Combined effect of equivalence ratio and velocity gradients on flame stability and emission formation

Premixed flames have shown to behave differently while operating under equivalence ratio or velocity gradients. This distinct behaviour can be used to improve the performance of premixed burners. The present work analysed the effect of both equivalence ratio and velocity gradients on the stability of methane premixed laminar flames. Additionally, the influence of these gradients on CO and NOx emissions was quantified. Results show that using equivalence ratio and velocity gradients can extend the stability limits of the burner. The lifting phenomenon commonly found on peripheral flames was cancelled by using higher equivalence ratios and lower flow velocities in the primary regime. Consequently, stable flames were achieved in the secondary regime for substantially leaner mixtures. However, flame extinction was eventually reached in the inner region of the burner, due to the tip opening of secondary flames. The minimum global equivalence ratio, phi(g), was extended from 0.80 to 0.65, solely by using equivalence ratio gradients.

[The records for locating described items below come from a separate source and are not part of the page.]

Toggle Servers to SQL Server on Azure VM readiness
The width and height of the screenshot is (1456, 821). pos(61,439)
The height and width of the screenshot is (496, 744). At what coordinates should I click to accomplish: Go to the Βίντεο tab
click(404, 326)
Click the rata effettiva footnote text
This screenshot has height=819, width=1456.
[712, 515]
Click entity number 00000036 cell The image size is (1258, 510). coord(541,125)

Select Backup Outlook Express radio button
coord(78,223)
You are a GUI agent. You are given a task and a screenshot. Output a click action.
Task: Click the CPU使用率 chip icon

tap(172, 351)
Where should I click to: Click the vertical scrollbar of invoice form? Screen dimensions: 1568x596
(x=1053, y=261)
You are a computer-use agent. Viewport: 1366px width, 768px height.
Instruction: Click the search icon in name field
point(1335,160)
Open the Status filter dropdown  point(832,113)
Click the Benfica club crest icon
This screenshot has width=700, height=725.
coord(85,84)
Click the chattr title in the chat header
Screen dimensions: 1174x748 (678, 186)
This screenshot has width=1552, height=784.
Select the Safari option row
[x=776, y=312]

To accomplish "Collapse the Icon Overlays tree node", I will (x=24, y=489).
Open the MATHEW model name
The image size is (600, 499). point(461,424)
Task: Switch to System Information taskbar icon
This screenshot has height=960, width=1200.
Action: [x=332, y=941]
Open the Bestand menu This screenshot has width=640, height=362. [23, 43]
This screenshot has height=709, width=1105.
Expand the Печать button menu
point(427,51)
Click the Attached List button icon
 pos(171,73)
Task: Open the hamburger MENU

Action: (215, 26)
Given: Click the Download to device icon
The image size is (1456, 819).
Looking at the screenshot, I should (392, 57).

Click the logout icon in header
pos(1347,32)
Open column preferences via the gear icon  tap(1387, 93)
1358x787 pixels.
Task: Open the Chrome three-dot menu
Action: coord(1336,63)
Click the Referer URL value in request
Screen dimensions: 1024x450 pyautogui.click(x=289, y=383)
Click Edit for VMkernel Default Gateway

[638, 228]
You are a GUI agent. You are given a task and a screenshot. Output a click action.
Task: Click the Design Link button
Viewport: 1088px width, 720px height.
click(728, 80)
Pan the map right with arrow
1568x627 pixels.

When combined with a velocity gradient, the latter effect was further extended up to phi(g) = 0.52. Regarding emissions, results show that different combinations of equivalence ratio and velocity gradients result in distinct NOx and CO emissions, even for the same phi(g). Under this stratified arrangement, a reduction of 43% was achieved in NOx formation, when compared with the homogeneous case. Overall, results suggest that introducing richer peripheral flames allows a higher extension of the lower stability limits, whereas leaner peripheral flames lead to lower NOx emissions.